Shuly Wintner is professor of computer science at the University of Haifa, Israel. His research spans across various areas of computational linguistics and natural language processing, including formal grammars, morphology, syntax, language resources, translation, and multilingualism.

He served as the editor-in-chief of Springer’s Research on Language and Computation, a program co-chair of EACL-2006, and the general chair of EACL-2014. He was among the founders, and twice (6 years) the chair, of ACL SIG Semitic. He is currently the Chair of the EACL.

Talk abstract

The Hebrew Essay Corpus

The Hebrew Essay Corpus is an annotated corpus of Hebrew language argumentative essays authored by prospective higher-education students. The corpus includes both essays by native speakers, written as part of the psychometric exam that is used to assess their future success in academic studies; and essays authored by non-native speakers, with three different native languages, that were written as part of a language aptitude test. The corpus is uniformly encoded and stored. The non-native essays were annotated with target hypotheses whose main goal is to make the texts amenable to automatic processing (morphological and syntactic analysis).

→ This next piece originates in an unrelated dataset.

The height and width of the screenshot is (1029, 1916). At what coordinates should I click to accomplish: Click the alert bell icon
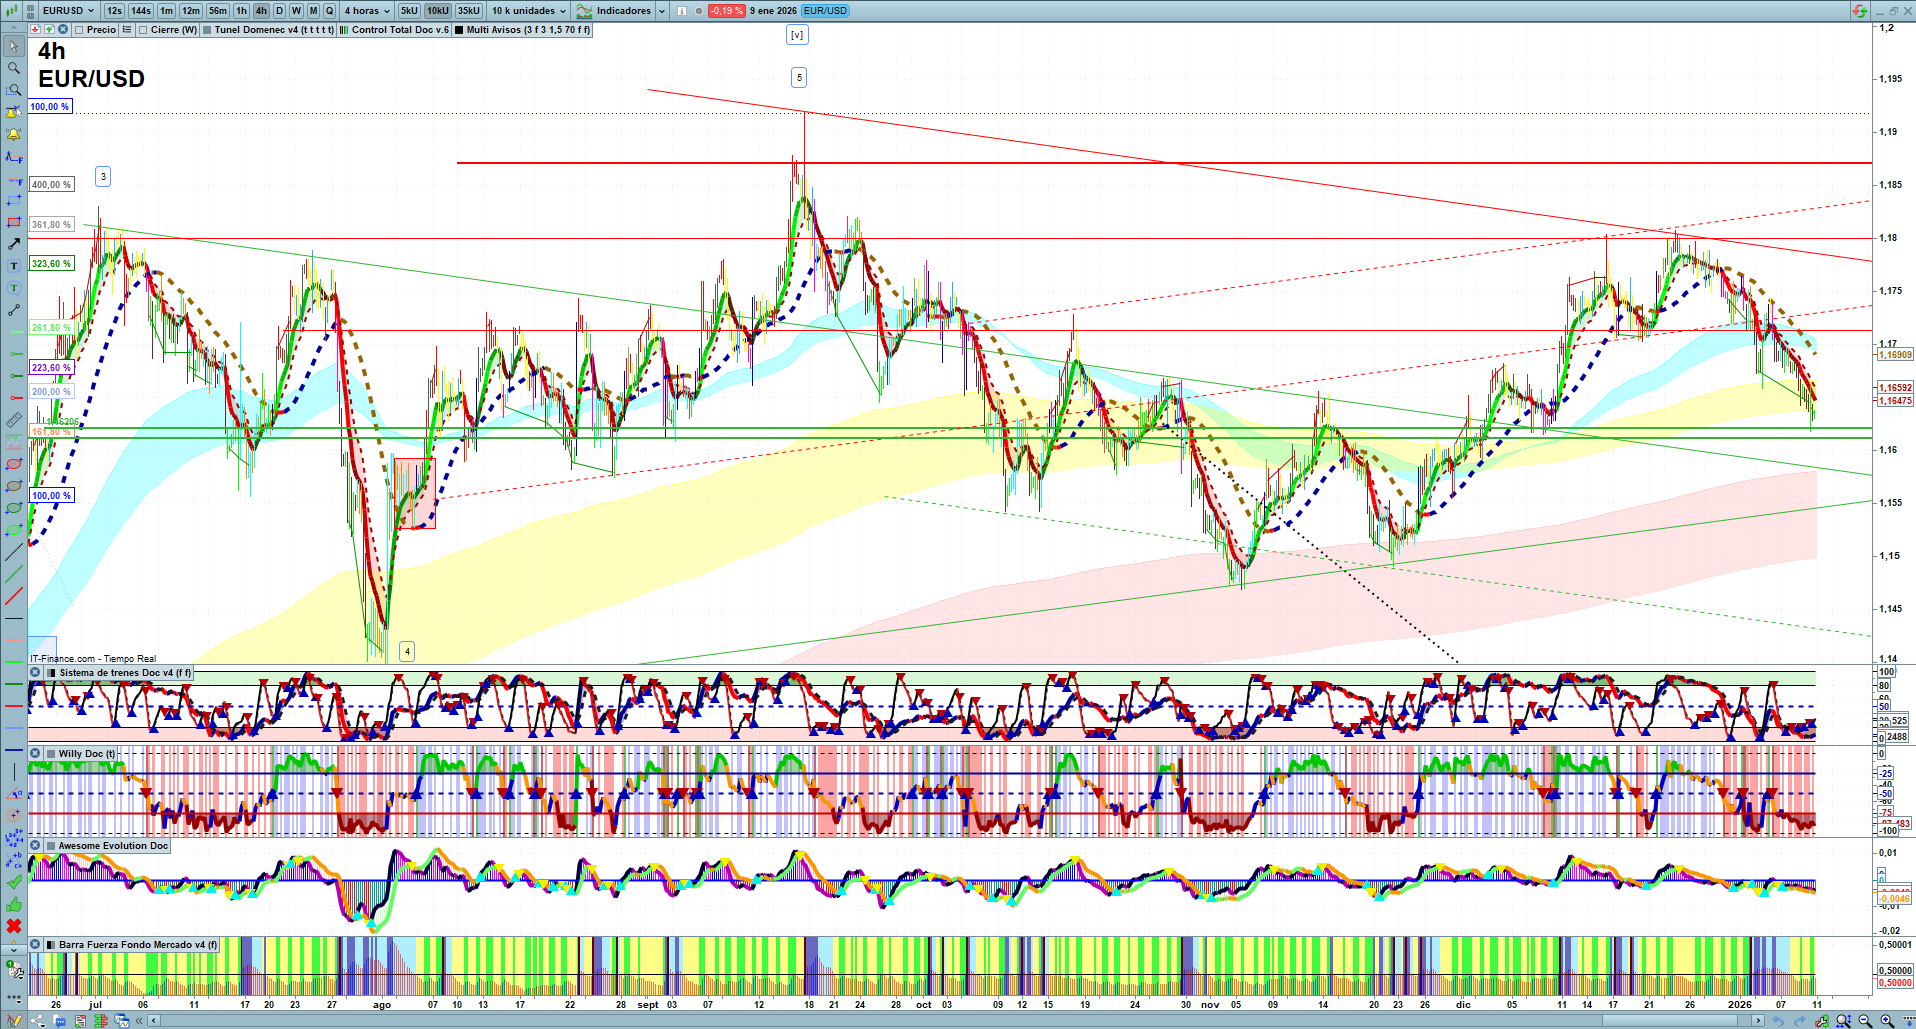pos(14,134)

I will describe the corpus and the error correction and annotation schemes used in its analysis. In addition, I will discuss some of the challenges involved in identifying and analyzing non-native language use in general, and propose various ways for dealing with these challenges. Then, I will present classifiers that can accurately distinguish between native and non-native authors; determine the mother tongue of the non-natives; and predict the proficiency level of non-native Hebrew learners. This is important for practical (mainly educational) applications, but the endeavor also sheds light on the features that support the classification, thereby improving our understanding of learner language in general, and transfer effects from Arabic, French, and Russian on nonnative Hebrew in particular.